While Indigo has said it will have adequate flight crew to comply with duty norms from Feb 10, pilot recruitment is unable to keep pace with the speed at which airlines are expanding operations. Demand-supply mismatch & deteriorating working conditions have led to a massive pilot shortage, explains Yaruqhullah Khan
Why is there a pilot shortage?
Currently, India has around 11,000 pilots, but will need 35,000-40,000 pilots over the next ten years. The pilot shortage stems from rapid fleet expansion outpacing training capacity, stringent regulatory constraints on working hours, and a labour market in which newly qualified pilots struggle to secure employment while senior captains remain scarce.
Staffing practices make the gap worse: carriers resist hiring and training sufficient junior pilots to secure an adequate pipeline of future captains.
The Directorate General of Civil Aviation (DGCA) issued 1,622 commercial pilot licences (CPL) in 2023 but only 1,342 in 2024, a 17% decline. This number, while substantial, barely meets the projected demand of over 1,000 pilots per year for the next five years.
Recognising the crisis, Air India and Airbus, in September 2025, opened a pilot training centre to train around 5,000 new pilots over the next decade. Indigo has tie-ups with flying schools, and claims to have inducted over 1,000 pilots through eight such partnerships in the last 13 years.

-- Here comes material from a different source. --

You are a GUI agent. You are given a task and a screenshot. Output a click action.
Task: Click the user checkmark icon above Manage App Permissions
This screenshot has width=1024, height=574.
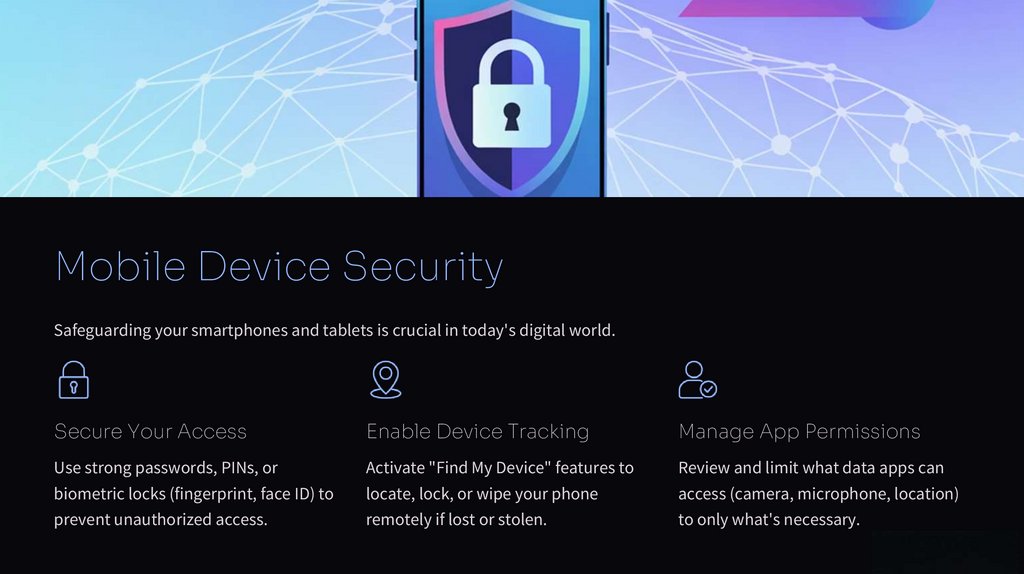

Meanwhile, of the pilots graduating from India’s 38 flight training academies (FTAs/FTOs), only 70% secure employment upon completing their CPL course.
Is this a temporary problem?
The fundamental mismatch between training infrastructure and market demand will persist for at least the next five to seven years. CAPA Consulting projects demand for 22,400 pilots by fiscal year 2030, yet varied training scenarios suggest India will produce fewer than 8,000 to 10,000 additional pilots during that same period.
It takes 18 months to two years to complete commercial pilot training in India—nearly double the timeframe in the US or Europe. The biggest bottleneck is the shortage of flight instructors.
Candidates seeking to become instructors must pass an examination and complete check flights with DGCA examiners, a process that spans 8 to 10 months in India versus roughly four months in the US or Europe. Training aircraft induction can require up to six months due to multiple approvals.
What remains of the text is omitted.